Wonder

Lilyana Molyneaux

I wake up, and I wonder. Life is a crazy thing. Humans even more. How we adapted and created? How we look? Have you ever wondered over this thing that we call hair? Dead cells coming together to create a strand very weak alone yet strong together. Kind of like humans. Or our eyes, all different colors. Our skin different textures and colors that cover meat which covers bone. Blood, how it’s blue but bleeds red. And how some see colors, how some can’t? Think of it: if you were blind, deaf, without feeling or senses, your life like a black hole, no end to the dark. I am getting off subject. But I wonder, I wonder a lot.

I am not a quiet person. I am, quite frankly, the opposite: always something to say, though I notice everything about a person, all their ticks, emotions, looks. I have ideas of what their future might be like. I am no prophet, but I notice everything. I had taken on photography thinking I could capture that, but now I know you can’t. I seem to always overthink things, things that most people dismiss and don’t think about. Like death. Death. The biggest mystery. What happens? Were do we go? Heaven? Reincarnation? Ghosts? All e other farfetched ideas. Or do we just die soul in body together die? We will never know, not until our time comes, when we see the light–then the biggest mystery of life will finally be answered and we will not have to wonder anymore.

How were we created? Atheists and others believe it’s just a fluke we just ended up here. The Big Bang.

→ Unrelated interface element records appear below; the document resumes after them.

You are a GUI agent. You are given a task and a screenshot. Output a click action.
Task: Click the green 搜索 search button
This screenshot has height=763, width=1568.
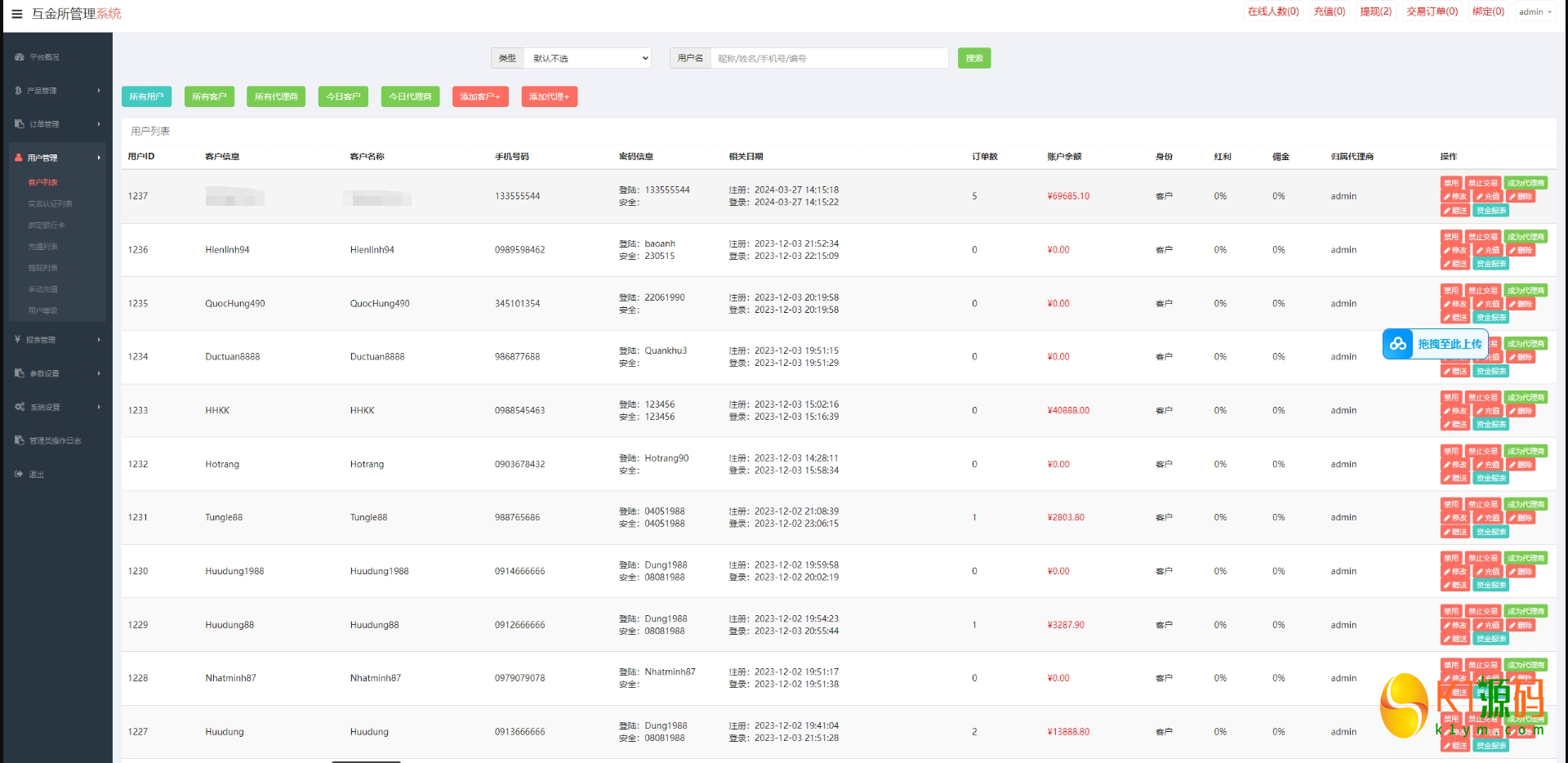click(x=973, y=58)
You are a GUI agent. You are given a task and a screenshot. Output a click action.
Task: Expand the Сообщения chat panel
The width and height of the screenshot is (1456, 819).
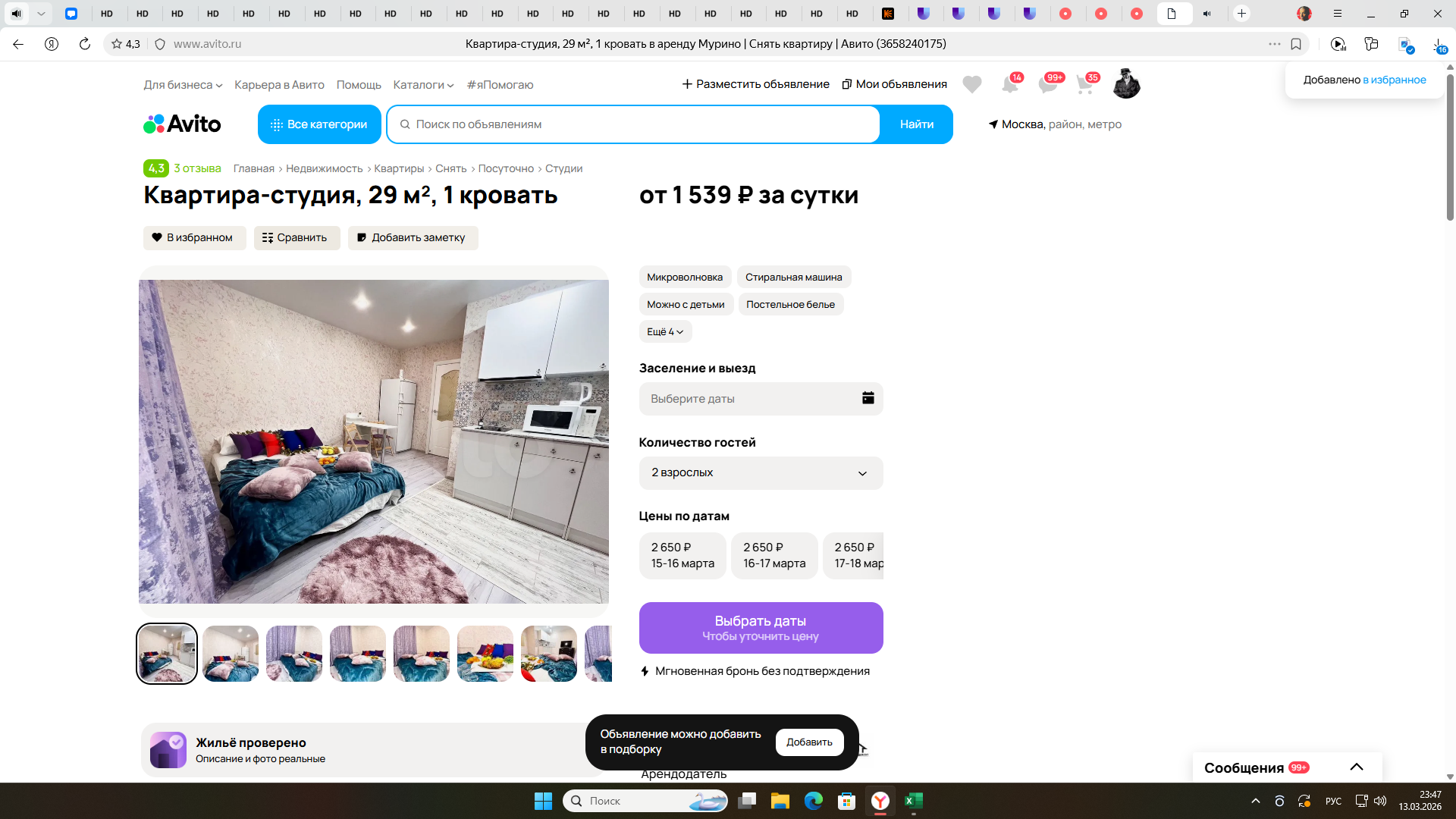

Others believe of Adam, Eve, God, Evolution, goddess and so many more. What do you believe? I am still uncertain. Religion is also a weird thing; it determines everything I suppose. Like I said before, we will never know so all religion is a way you chose to live your life, your lifestyle. Do we all come from the same god? If so, then wipe away the hate. Does everyone have their own? And that’s their creator? Our inner god? Mysteries, but that’s what makes life fun–the mystery of it all.

This earth and this life form didn’t come with a Book for Dummies or instruction manual so we are screwing up a lot. This is not how it was meant. We can’t go on like this. With crime increasing, pollution, war, violence, natural disasters, population incensement, global warming. Something’s going to have to happen. A thread’s going to have to break. This world is going to have to change if we would like to spend more time on it or it will happen. So what’s going to happen? God(s) knows where we’re heading. At this rate I don’t even want to know. Who would? If you could know everything, every little piece of knowledge. The entire history? It might sound nice for a second: knowing how we were created. And you probably wouldn’t make mistakes. But the catastrophe would be too much for any living soul to handle. If you didn’t die from heartbreak you would die of the weight of the world. Killing you slowly. The most painful death.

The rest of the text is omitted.